La chaudière à vapeur de Félix du Temple fut primitivement destinée à un appareil d’aviation. Car du Temple, chez qui les facultés inventives étaient comme un privilège de race, avait tenté d’aborder par son côté le plus difficile le problème de la navigation aérienne. La puissance de vaporisation de sa chaudière, son peu de poids, son faible volume, l’ont fait placer à bord de nos torpilleurs, où, unie à une machine perfectionnée qui ne pèse pas plus de 17 kilogrammes par cheval, elle constitue l’un des moteurs les plus légers de l’heure actuelle. Peut-être, retrouvant sa destination primitive, ira-t-elle un jour porter, au sein des nues, le renom de son créateur[1].

La machine à vapeur voit, d’ailleurs, surgir de divers côtés des concurrences imprévues. L’air chaud, le gaz d’éclairage, les vapeurs d’hydrocarbures, veulent remplacer la vapeur d’eau. M. Hiram Maxim, qui ne redoute pas d’étonner son monde, ne se propose-t-il pas d’employer une machine au naphte qui, chaudière comprise, ne pèserait que 3 kilog. 1/2 par force de cheval ? Ce sera là, dit-il lui-même, un résultat considérable, a very high result, de ces nouveaux-venus de la mécanique industrielle nous promettent plus d’une surprise.

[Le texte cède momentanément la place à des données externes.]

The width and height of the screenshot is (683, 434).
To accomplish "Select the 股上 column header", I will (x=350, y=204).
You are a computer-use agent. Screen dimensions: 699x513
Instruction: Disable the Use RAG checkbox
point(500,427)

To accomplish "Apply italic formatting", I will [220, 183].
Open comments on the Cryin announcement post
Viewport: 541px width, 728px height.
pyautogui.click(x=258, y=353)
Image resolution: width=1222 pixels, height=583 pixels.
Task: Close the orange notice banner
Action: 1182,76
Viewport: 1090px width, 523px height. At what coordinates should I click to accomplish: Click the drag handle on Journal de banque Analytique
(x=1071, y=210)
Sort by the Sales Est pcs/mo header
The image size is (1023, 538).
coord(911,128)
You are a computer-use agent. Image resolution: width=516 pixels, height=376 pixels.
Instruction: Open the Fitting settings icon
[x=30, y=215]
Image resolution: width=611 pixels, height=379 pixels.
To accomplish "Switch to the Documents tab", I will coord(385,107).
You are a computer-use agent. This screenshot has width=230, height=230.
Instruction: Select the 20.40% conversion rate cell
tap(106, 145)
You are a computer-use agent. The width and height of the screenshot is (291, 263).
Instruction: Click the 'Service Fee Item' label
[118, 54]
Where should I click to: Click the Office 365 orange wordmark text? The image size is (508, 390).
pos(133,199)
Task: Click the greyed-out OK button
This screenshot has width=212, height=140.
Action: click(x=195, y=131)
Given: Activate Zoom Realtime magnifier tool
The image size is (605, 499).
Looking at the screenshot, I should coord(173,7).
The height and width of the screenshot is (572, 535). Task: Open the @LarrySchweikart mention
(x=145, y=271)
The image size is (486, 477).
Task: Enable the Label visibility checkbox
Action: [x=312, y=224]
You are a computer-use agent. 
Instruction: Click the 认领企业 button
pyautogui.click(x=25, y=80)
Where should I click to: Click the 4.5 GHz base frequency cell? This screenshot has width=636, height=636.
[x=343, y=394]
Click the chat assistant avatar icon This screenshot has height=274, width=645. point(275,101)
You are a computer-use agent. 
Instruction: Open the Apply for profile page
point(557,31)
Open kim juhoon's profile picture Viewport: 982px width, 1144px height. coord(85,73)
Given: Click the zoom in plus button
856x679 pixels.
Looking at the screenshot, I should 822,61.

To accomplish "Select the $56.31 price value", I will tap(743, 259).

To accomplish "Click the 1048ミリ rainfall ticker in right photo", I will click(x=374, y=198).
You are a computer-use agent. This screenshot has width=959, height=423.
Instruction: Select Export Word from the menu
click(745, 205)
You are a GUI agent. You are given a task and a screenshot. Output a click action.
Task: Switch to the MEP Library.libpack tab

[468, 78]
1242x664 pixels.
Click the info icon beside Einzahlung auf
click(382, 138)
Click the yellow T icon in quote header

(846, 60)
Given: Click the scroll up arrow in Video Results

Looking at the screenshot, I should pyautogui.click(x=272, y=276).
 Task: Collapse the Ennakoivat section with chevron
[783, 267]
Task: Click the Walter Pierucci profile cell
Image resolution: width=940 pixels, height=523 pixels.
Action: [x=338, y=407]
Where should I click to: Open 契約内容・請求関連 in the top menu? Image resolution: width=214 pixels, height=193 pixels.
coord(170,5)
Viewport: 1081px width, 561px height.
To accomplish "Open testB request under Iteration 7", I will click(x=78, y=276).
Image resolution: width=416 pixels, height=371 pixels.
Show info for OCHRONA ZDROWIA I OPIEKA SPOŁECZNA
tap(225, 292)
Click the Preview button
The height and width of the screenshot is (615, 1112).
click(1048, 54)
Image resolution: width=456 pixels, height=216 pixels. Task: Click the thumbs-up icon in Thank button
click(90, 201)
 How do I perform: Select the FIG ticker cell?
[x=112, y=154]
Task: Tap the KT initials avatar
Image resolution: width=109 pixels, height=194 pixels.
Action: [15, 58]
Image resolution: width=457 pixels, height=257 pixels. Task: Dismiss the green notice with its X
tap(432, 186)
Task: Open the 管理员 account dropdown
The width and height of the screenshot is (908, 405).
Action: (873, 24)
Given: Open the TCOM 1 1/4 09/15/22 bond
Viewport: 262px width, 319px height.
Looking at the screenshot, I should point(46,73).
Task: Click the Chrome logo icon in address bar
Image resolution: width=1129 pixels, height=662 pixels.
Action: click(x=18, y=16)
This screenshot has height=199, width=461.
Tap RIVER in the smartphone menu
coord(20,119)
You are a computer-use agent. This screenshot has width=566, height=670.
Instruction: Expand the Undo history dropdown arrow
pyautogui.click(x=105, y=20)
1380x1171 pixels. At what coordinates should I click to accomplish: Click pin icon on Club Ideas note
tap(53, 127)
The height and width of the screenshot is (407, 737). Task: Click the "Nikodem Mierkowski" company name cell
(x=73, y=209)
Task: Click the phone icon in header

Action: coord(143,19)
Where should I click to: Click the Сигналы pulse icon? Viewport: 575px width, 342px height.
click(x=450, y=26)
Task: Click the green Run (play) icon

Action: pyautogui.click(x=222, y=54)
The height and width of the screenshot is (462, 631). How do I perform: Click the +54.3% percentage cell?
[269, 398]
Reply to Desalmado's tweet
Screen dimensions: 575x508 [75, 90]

Mais si la question du moteur léger paraît en progrès, celle, autrement délicate d’ailleurs, de la résistance de l’air n’a pas encore, malgré les expériences dont nous avons eu occasion de parler tout à l’heure, reçu la satisfaction nécessaire. « On n’est pas encore, dit un ingénieur éminent, très au fait de la question, en mesure de

  1. Félix Du Temple mourut sans avoir joui du succès tardif de son invention. Cet homme de mérite est surtout connu du public par le rôle qu’il joua un moment à l’Assemblée nationale, où il était allé s’asseoir sur les bancs les plus élevés de la droite. Ceux même que froissait l’intransigeance de son attitude rendaient hommage à la sincérité de ses convictions. La politique ne fut, d’ailleurs, qu’un court accident dans sa vie. Marin et patriote dans l’âme, comme il convient à tout bon Malouin, Félix Du Temple était capitaine de frégate au moment de la guerre. Il fit la triste campagne, en qualité de général de brigade auxiliaire, et se fit remarquer par sa décision, son courage et son esprit fertile en expédions. — Son frère, Louis, comme lui capitaine de frégate, et comme lui aussi promu pendant la guerre général de brigade auxiliaire, défendit avec une énergie et une ténacité dont on se souvient, les pentes septentrionales du Morvan. Il avait organisé et longtemps dirigé l’École des mécaniciens de la flotte, créée à Brest par Dupuy de Lôme. Très semblables intellectuellement, les deux frères se sont montrés particulièrement doués d’aptitudes mécaniques, dont, comme on le voit par ces quelques mots, leur pays a bénéficié.